Je constate que je ne peux pas écrire sans penser. Si je pensais que je ne peux pas écrire, ma page resterait blanche. Pour écrire, je dois donc penser: « Je peux écrire ».
Avec cela en tête, j’écris sur ma page des histoires plus ou moins dignes de foi qui commencent bien et finissent mal. Elles ont toutes lieu au passé, au présent et au futur mais je ne peux pas les commencer à un autre moment que maintenant. Quand je pense au futur, il se presse de disparaître dans le passé tandis que le présent, habile, s’installe dans un lieu d’attente ou il lui devient possible de défiler sa bobine de fil pour en faire une belle petite pelotte.

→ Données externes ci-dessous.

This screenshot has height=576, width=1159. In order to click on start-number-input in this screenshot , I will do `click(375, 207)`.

Donc, il était une fois un endroit appelé « paradis » dans lequel des êtres naissaient. C’était un très gros nuage d’un blanc virginal qui s’était formé dans le ciel. C’était le seul nuage en cette journée claire. La chaleur du soleil nourrissait les êtres qui apparaissaient au paradis ; ils étaient bien nourris et très contents de leur sort. Il avaient tout en abondance et aucun d’entre eux ne devait chasser pour manger. L’énergie du soleil maintenait la vie dans le nuage blanc.

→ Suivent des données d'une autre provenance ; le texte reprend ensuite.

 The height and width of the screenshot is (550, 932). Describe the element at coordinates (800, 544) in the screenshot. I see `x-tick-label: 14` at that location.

Lorsque le soleil se coucha, la lune apparut, et le temps, qui n’avait pas été important jusque là, descendit sur les êtres du paradis. Leur nuage fut enveloppé de noirceur.

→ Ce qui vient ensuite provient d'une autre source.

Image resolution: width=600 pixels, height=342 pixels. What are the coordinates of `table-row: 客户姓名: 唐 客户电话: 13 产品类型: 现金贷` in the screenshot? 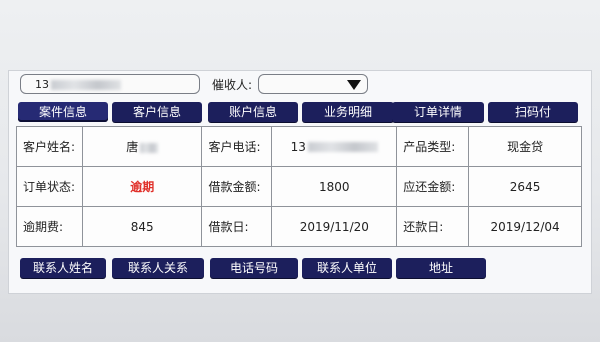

Privés de la nourriture du soleil, ils commencèrent à s’énerver et à avoir froid. Ils se collèrent les uns contre les autres pour se réchauffer, et se retirèrent dans des cavernes parce qu’il y restait encore de la chaleur.
Lorsque la lune disparut et que le soleil se leva le lendemain, ils restèrent dans ces cavernes, continuant à se réchauffer dans la cohabitation et se nourrissant les uns des autres. Ils avaient revêtu leurs défroques de peur, et étaient dès lors devenus incapables de percevoir le lever du soleil et de recevoir son énergie nue.
Ils restèrent dans les caves et inventèrent des moyens de capturer la chaleur du soleil pour y maintenir la vie. Ils réussirent à capturer tant de chaleur pour éclairer et chauffer leurs grottes sombres que le soleil devint de plus en plus blafard et s’éteignit. Ils n’avaient plus que la chaleur qu’ils avaient capturée. Elle ne dura pas longtemps ; peureux, agités et affamés, les êtres l’utilisèrent jusqu’à ce qu’il n’en reste plus. Tout devint de plus en plus sombre, ils périrent les uns après les autres et ils appelèrent cela la mort.
Leur mort permit à la chaleur de se libérer et de retourner au firmament. Le soleil reprit vie une fois de plus.
Donc, il était une fois un endroit appelé « paradis » dans lequel des êtres naissaient. Le paradis était un très gros nuage d’un blanc très pur qui s’était formé dans le ciel. C’était le seul nuage en cette journée claire.